At last, upscale grocer Phil Alessi’s greatest secret can be revealed: His wife shops at Simon Schwartz Supermarket, not the Alessi Farmers Market.

That’s not all. Drew Alessi has even talked to her ever-acquisitive husband about adding the neighborhood supermarket to his own stable of food stores.

“I told him once that Simon Schwartz was having trouble, that he should buy it and I’d run it,” says Mrs. Alessi.

Alessi didn’t bite at that opportunity, but the owners of Simon Schwartz would be wise to occasionally look over their shoulders. Phil Alessi is gaining on everyone.

•••

The latest surge of Phil Alessi’s entrepreneurial activities began in July 1987 with the opening of the Alessi Farmers Market in Carrollwood. Where else could you find
— and sample — angel hair pasta, kiwi jam, handmade sausages, unusual cheeses, wines, salad dressings and Phil’s favorite cannolis? Alessi claims to sell more fresh fruit and vegetables than any 20 supermarkets. And he says his seafood manager has saltwater veins.

“This operation would do well in the jungle,” boasts the 45-year-old businessman. “People would still come.”

When Phil Alessi and Mickey Duff had closed circuit rights to the Tyson/Spinks fight, New York Yankees owner George Steinbrenner changed his plans from seeing it ringside with Donald Trump in Atlantic City to hosting a private party for 100 at Malio’s in Tampa. Tampa Tribune Sports Editor Tom McEwen, who watched the short fight sitting between Alessi and Duff, later wrote a column about evening.

So successful and popular has the market become that when the city of St. Petersburg was searching for catalysts to return the glory to its downtown Pier, it turned to Alessi (and to Cesar Gonzmart, owner of the Columbia Restaurants).

Smart move. The Pier in August and drew 500,000 people in its first month and the Alessi Cafe, daiquiri bar, bakery and other food outlets there turned a profit after just five weeks. (The farmers market took more than a year.)

Suddenly, farmers markets are the cure for what ails cities all over the Tampa Bay area. There’s a deal in the works to bring Alessi’s market to downtown Tampa as part of a restaurant/nightclub complex. Brandon, Lakeland and Palm Harbor have extended similar opportunities. Alessi and concert promoter Jack Boyle (of Cellar Door Productions in Fort Lauderdale) want to build an amphitheater at the Florida State Fairgrounds. And he wants a greater presence in downtown St. Petersburg, possibly on the ground floor of the under-construction Barnett Tower.

In the meantime, Alessi plans to re-invent the main Alessi Bakery on Cypress Street in Tampa. It already operates seven days a week, 24 hours a day and has 120 employees who prepare breads, rolls and pastries for 150 wholesale accounts including Holiday Inns and the Specialty Restaurants chain. But Alessi, who owns the block across the street (he used to live there), proposes to build an enormous bakery/deli on the site, something like Wolfie’s in Miami Beach.

•••

Business is booming for Alessi. But personal setbacks have cast a long shadow over his successes.

Particularly painful was the September arrest in Tampa of his eldest son, John, on charges ranging from racketeering to trafficking in cocaine and marijuana.

Stored data entries
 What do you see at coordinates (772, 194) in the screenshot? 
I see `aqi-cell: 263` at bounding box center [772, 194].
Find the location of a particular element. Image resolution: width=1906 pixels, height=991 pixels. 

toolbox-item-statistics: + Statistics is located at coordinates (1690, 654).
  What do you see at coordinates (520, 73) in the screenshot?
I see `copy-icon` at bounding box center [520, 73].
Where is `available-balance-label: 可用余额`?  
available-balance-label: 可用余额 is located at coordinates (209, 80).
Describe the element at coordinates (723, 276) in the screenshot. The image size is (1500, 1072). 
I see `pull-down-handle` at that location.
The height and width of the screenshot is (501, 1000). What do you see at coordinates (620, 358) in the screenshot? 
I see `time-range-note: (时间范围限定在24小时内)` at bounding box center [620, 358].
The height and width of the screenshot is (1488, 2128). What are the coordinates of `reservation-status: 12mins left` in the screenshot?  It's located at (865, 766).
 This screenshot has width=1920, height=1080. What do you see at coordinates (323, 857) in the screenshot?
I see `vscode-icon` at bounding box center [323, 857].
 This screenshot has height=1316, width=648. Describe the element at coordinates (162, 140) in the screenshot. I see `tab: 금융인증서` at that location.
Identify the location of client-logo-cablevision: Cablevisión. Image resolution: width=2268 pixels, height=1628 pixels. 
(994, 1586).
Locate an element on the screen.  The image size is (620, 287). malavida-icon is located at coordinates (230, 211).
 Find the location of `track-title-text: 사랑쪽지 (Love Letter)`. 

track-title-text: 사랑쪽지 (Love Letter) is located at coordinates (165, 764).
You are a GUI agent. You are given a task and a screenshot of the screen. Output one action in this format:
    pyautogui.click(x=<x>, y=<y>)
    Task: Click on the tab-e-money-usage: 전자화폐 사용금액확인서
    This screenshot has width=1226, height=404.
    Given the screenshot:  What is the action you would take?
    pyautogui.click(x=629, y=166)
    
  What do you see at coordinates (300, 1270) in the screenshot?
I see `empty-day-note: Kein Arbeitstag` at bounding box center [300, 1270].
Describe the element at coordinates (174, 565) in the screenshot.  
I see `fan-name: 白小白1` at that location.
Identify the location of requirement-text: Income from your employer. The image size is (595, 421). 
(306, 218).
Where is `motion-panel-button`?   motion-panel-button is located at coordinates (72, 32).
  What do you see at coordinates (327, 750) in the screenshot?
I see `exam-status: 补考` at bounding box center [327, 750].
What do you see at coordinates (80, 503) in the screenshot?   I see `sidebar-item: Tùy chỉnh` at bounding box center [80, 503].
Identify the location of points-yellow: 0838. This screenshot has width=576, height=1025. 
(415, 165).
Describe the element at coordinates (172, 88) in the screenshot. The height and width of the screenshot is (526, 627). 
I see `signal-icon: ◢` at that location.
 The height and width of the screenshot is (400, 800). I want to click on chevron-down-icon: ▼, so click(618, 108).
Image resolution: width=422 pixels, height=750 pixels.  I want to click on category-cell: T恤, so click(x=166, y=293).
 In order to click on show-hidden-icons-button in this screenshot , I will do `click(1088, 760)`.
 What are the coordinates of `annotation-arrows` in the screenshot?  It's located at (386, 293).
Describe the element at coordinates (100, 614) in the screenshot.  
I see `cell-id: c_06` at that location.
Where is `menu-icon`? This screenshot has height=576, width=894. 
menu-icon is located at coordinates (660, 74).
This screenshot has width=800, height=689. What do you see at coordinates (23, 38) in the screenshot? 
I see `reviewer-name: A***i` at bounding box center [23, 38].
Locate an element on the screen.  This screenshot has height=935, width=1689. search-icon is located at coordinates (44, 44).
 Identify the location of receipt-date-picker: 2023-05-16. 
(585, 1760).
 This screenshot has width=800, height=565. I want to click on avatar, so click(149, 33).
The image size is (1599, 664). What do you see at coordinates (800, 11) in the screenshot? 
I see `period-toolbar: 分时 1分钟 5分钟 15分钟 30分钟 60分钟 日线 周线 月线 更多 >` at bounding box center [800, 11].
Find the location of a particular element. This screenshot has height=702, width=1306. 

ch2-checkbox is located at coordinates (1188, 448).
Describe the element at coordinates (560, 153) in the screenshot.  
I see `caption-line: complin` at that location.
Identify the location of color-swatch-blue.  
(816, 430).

- Using the information:
A. Reproduce the records word for word, from the line containing "Image resolution: width=422" through the last line of the records, both ends included.
B. Carry on the piece about grocer Phil Alessi from its final sentence.
The text and the records were taken from two unrelated sources.

- Answers:
A.
Image resolution: width=422 pixels, height=750 pixels.  I want to click on category-cell: T恤, so click(x=166, y=293).
 In order to click on show-hidden-icons-button in this screenshot , I will do `click(1088, 760)`.
 What are the coordinates of `annotation-arrows` in the screenshot?  It's located at (386, 293).
Describe the element at coordinates (100, 614) in the screenshot.  
I see `cell-id: c_06` at that location.
Where is `menu-icon`? This screenshot has height=576, width=894. 
menu-icon is located at coordinates (660, 74).
This screenshot has width=800, height=689. What do you see at coordinates (23, 38) in the screenshot? 
I see `reviewer-name: A***i` at bounding box center [23, 38].
Locate an element on the screen.  This screenshot has height=935, width=1689. search-icon is located at coordinates (44, 44).
 Identify the location of receipt-date-picker: 2023-05-16. 
(585, 1760).
 This screenshot has width=800, height=565. I want to click on avatar, so click(149, 33).
The image size is (1599, 664). What do you see at coordinates (800, 11) in the screenshot? 
I see `period-toolbar: 分时 1分钟 5分钟 15分钟 30分钟 60分钟 日线 周线 月线 更多 >` at bounding box center [800, 11].
Find the location of a particular element. This screenshot has height=702, width=1306. 

ch2-checkbox is located at coordinates (1188, 448).
Describe the element at coordinates (560, 153) in the screenshot.  
I see `caption-line: complin` at that location.
Identify the location of color-swatch-blue.  
(816, 430).

B.
John, 25, one of four Alessi children, was arrested on evidence gained through a court-authorized wiretap. He was one of 24 people picked up on similar charges, although John was described as “the central figure,” according to a Hillsborough Sheriff’s Department spokesperson. He was recorded on the telephone allegedly discussing drug deals from Miami, St. Petersburg and Ruskin to Chicago, Raleigh, N.C., and Short Hills, N.J.

Bail for John was initially set at $1.3-million, later reduced to $120,000. But Phil Alessi said no. He would not pay “10 cents” to bail out his son until John expressed remorse over his actions.

“Somebody needs to kick his ass, make him wake up,” Alessi sharply tells his lawyer on the phone, several weeks after John’s arrest. “Maybe it’s time he gets acclimated to that environment. Open his eyes.”

So for more than a month, John Alessi sat in jail.

“He’s had trouble with the law in a lot of things,” says Alessi, following his telephone conversation. “Four years ago, I told him that if he ever got in trouble with the law that was drug-related, I would never help him. … My ex-wife said, ‘What are people going to think?’ and ‘How embarrassing.’ I don’t care. It doesn’t matter what it does to our business, it doesn’t matter what they think of us. What matters to me is John. I love him — he’s my son and I’m going to do the best thing for Johnny.”

John has been arrested nine times since 1982 on charges ranging from driving with a suspended license and possession of drug paraphernalia to strongarm robbery, possession of cocaine, aggravated assault with a firearm and resisting arrest with violence. This is his first time behind bars. (In other cases, charges have either not been filed or he has been given probation or community control.)

People who know him call John Alessi “Mr. Personality.” His stepmother, Drew, says that John is “absolutely delightful.”

“But he doesn’t have a whole lot of depth,” she adds. “I used to tell Phil that what terrifies me about Johnny is, he’s not immoral, he’s amoral. We have an 8-year-old. If (John) had ever offered (drugs) to his brother, I’d be on him with all fours. That really frightens me.”

Of Alessi’s other children, Dina, 23, runs the Alessi Bakery on Cypress. Phil Jr., 21, oversees the bakery at the Pier. John, Dina and Phil Jr. are from Alessi’s first marriage. He married Drew 14 years ago and they have one son, Jason, the 8-year-old.

Only John has given the family cause for concern.

“I can sit down with Johnny for four or five hours and he’ll explain things, why he did ’em,” says Alessi. Then his son will insist he’s going to get a frest start, get on the right track. “He’ll say, ‘Yeah, Dad, but I’m not going to start this Monday. I’m going to start next Monday because this week I’m going to a concert in Miami.'”

Father and son had a deal last spring where Alessi would back John in a business to manufacture and sell cannoli shells on the wholesale market. After three months, John lost interest. He worked sporadically in the farmers market, but was frustrated that he was expected to work his way up from the bottom and not receive special treatment as the boss’ son.

“I tell Johnny that I find it ironic that your brother and sister came out of the same environment you did. So let’s stop making excuses. Look in the mirror and say, ‘I, John Alessi, am the reason these things happen.’ When you do that Johnny, then you have a start on being an asset to society. Until that time, son, you’re not ever going to be a success.”

•••

Last summer, Phil Alessi had problems of his own.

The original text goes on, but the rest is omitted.